### [EXERCISE DETAILS]
All lines from the one containing "Find HVAC Professionals Near You (808, 270)" through the final line of the records below should be reproduced exactly, with the pictures left out.

(Dataset entries)
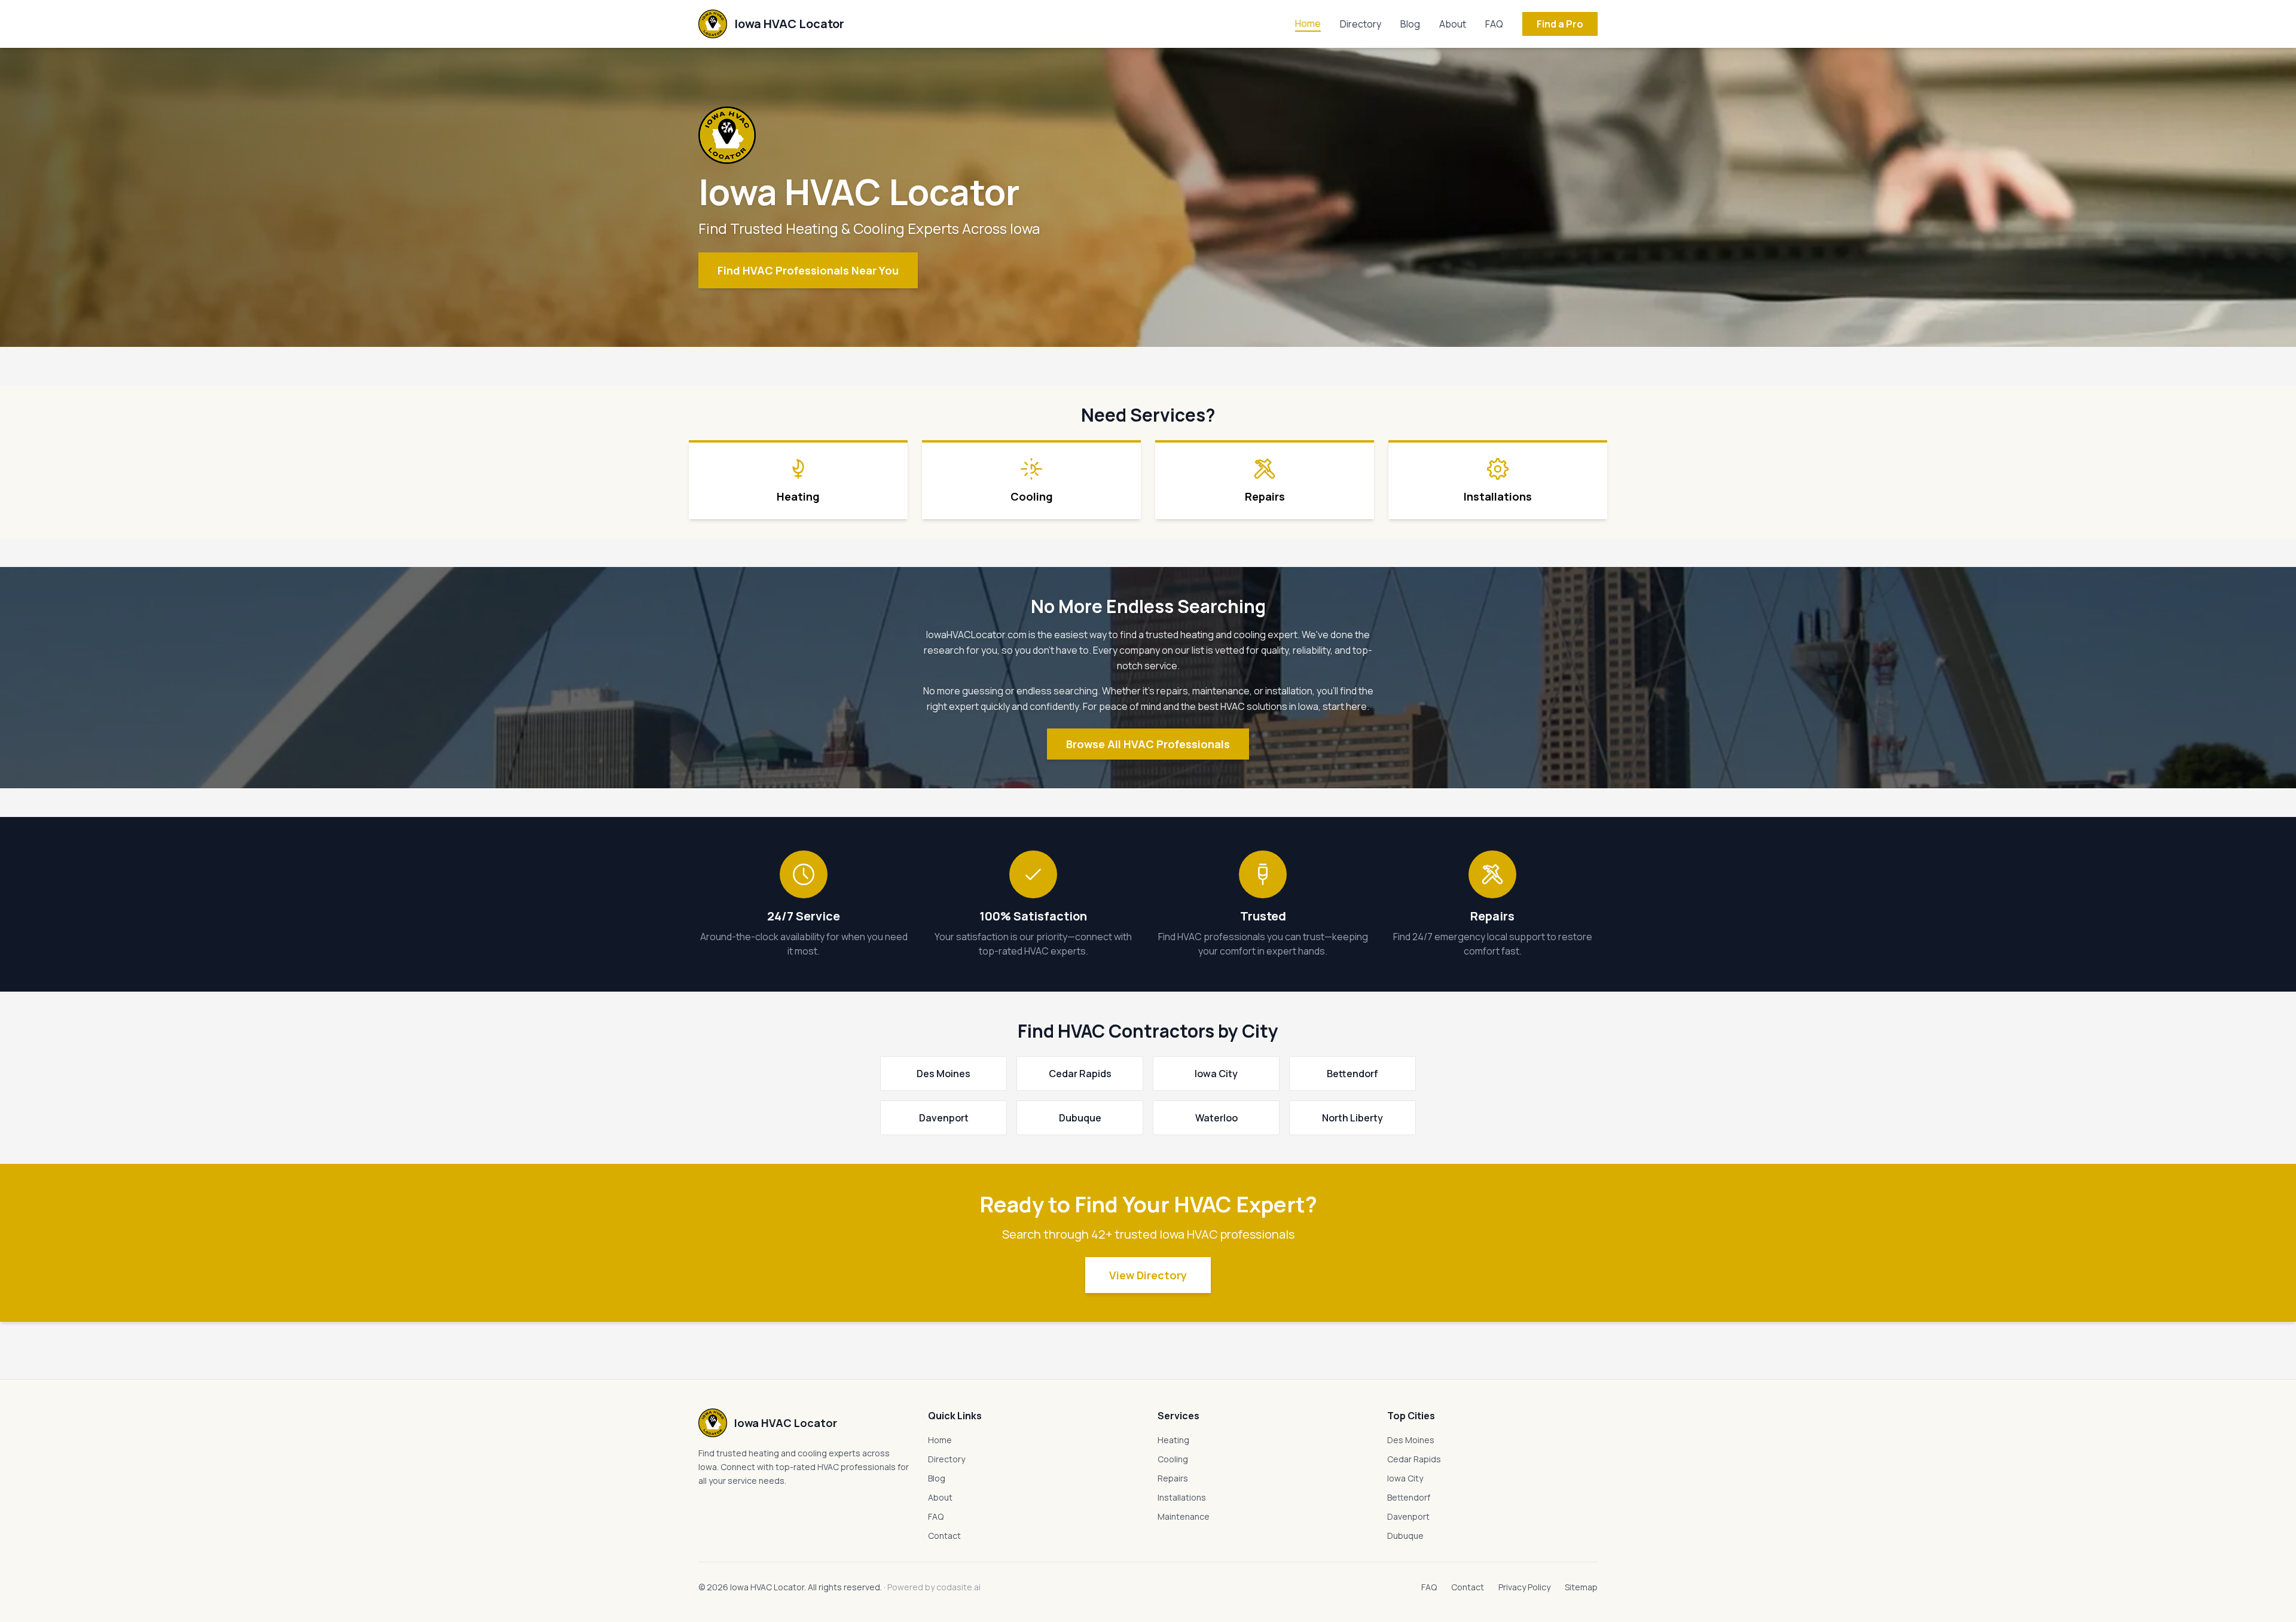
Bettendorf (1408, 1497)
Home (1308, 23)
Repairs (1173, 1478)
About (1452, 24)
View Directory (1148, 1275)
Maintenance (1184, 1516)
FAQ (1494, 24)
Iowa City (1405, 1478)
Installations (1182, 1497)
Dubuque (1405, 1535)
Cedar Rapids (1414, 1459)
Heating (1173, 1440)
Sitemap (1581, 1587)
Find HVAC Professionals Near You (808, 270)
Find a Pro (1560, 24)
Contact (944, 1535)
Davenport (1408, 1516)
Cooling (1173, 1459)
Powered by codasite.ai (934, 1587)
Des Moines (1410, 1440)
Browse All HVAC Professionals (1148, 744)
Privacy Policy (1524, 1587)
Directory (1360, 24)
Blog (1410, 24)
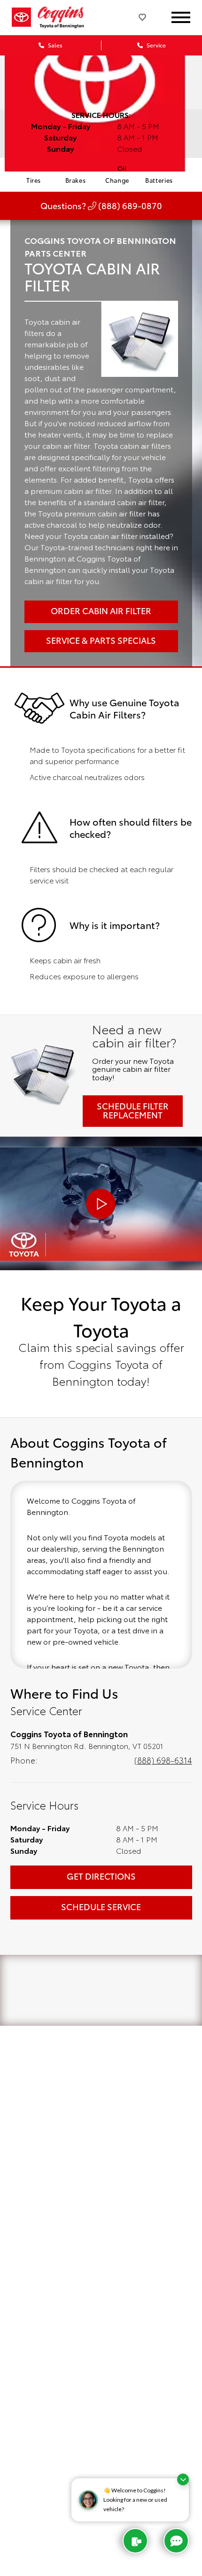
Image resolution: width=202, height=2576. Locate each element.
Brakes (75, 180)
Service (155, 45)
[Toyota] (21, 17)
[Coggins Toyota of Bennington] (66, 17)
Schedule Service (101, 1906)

### [OUTPUT OF THE TASK]
Find HVAC Professionals Near You (808, 270)
Find a Pro (1560, 24)
Contact (944, 1535)
Davenport (1408, 1516)
Cooling (1173, 1459)
Powered by codasite.ai (934, 1587)
Des Moines (1410, 1440)
Browse All HVAC Professionals (1148, 744)
Privacy Policy (1524, 1587)
Directory (1360, 24)
Blog (1410, 24)
Image resolution: width=202, height=2576. Locate each element.
Brakes (75, 180)
Service (155, 45)
[Toyota] (21, 17)
[Coggins Toyota of Bennington] (66, 17)
Schedule Service (101, 1906)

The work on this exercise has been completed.